Scope and Contents:
This collection contains the papers of Jonathan Baldwin Turner, an educator, agriculturalist, and theologian. The collection includes correspondence, sermons, legal papers, agricultural papers, and documents concerning Turner's involvement with Illinois Industrial University, which would become the University of Illinois at Urbana-Champaign.
Jonathan Baldwin Turner was born December 5, 1805 in Templeton, Massachusetts. From 1829 to 1833, he studied at Yale University, and after completing his studies, he joined the faculty at Illinois College in Jacksonville, Illinois, teaching Latin and Greek. He married Rhodolphia S. Kibbe on October 22, 1835. He continued to teach at Illinois College until disagreements with school officials over his anti-slavery views and health problems forced him to resign in 1847.
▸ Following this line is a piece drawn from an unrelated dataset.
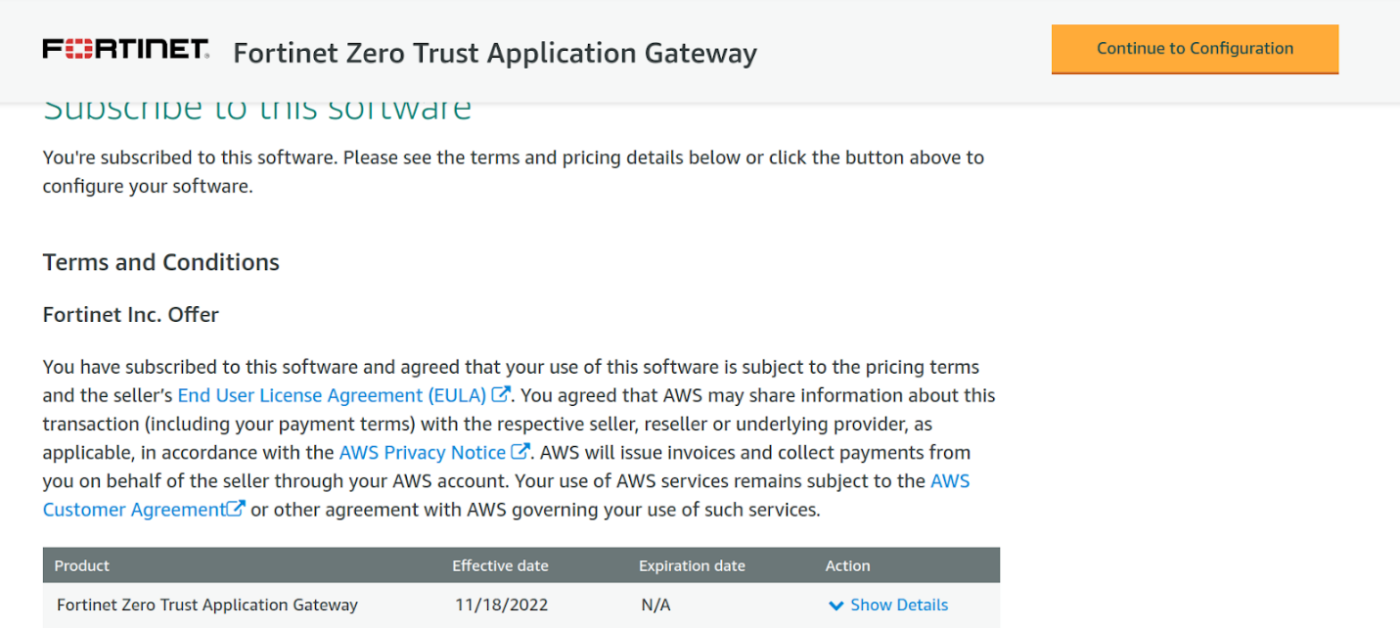Click the external-link icon beside AWS Customer Agreement
This screenshot has width=1400, height=628.
(236, 509)
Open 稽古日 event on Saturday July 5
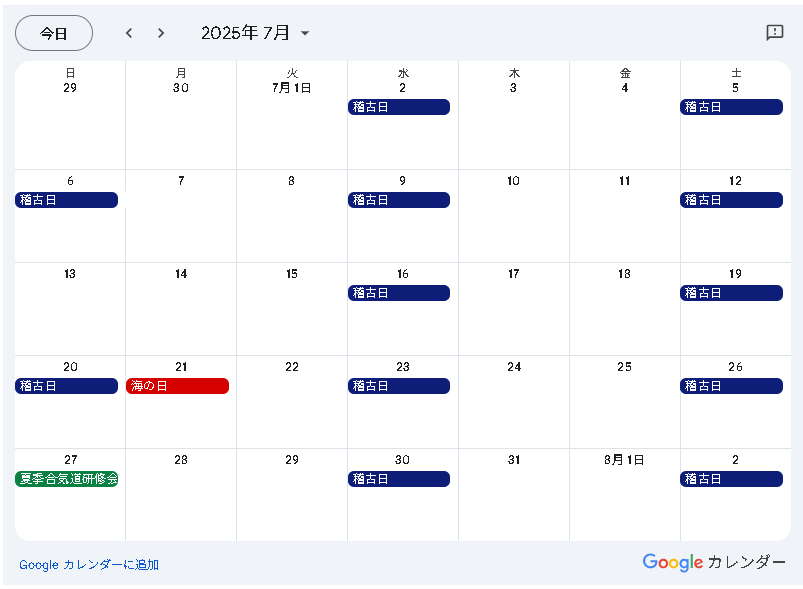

He then turned his focus to agriculture and educational activism, including the establishment of Illinois's first teacher's college. He continuously campaigned for the establishment of land grant colleges, and his efforts eventually led to the establishment of Illinois Industrial University in 1867, which later became the University of Illinois at Urbana-Champaign. After the University was established, Turner shifted his focus to theology. He published theological works throughout his lifetime, including Mormonism in All Ages (1842), The Three Great Races of Men (1861), and The Christ Word Versus the Church Word (1895). He died January 10, 1899 in Jacksonville.
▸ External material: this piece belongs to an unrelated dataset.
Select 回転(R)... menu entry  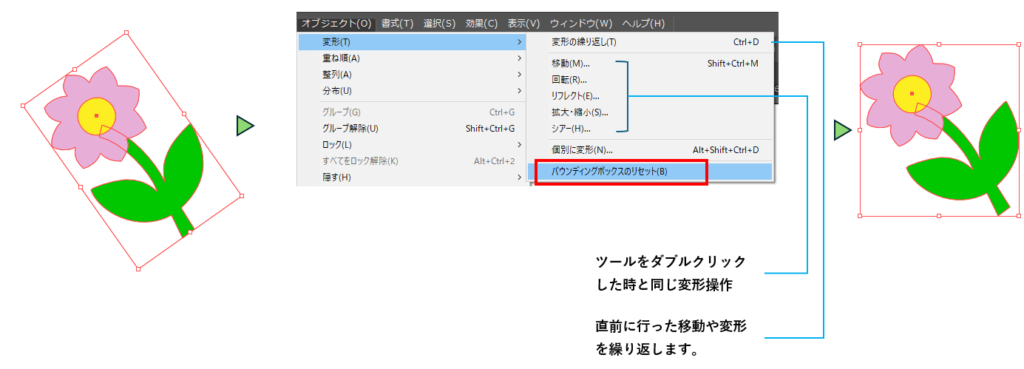click(569, 80)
The collection contains correspondence and papers documenting Jonathan Baldwin Turner's life and career. The correspondence includes exchanges with prominent contemporaries such as Ezra Cornell, Stephen A. Douglas, Frederick Douglass, Governor Augustus C. French, Thomas Hopkins Gallaudet, John A. Logan, Owen Lovejoy, Justin S. Morrill, Charles Sumner, Henry P. Tappan, Lyman Trumbull, Richard Yates, and the first two regents of the University of Illinois, John M. Gregory and Selim H. Peabody. Other papers include legislative bills and committee reports, circulars, and newspaper clippings, many of which deal with Turner's efforts toward industrial education. In addition, the collection includes biographical materials on Turner, sermons and lectures, agricultural papers, legal documents, and documents from Turner's time at Yale University.
The Library acquired the collection in two parts. Mary Turner Carriel, daughter of Jonathan Baldwin Turner, donated some materials to the Library in 1912. Her son, Reverend Charles A. Carriel, donated the remainder of the collection in 1939.